◆ **Assignment**
The full set of entries is to be returned word for word.

[Given entries — start]

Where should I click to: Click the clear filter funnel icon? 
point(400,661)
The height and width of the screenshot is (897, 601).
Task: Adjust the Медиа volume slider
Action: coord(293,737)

[Given entries — finish]

◆ **Answer section**
Where should I click to: Click the clear filter funnel icon? 
point(400,661)
The height and width of the screenshot is (897, 601).
Task: Adjust the Медиа volume slider
Action: coord(293,737)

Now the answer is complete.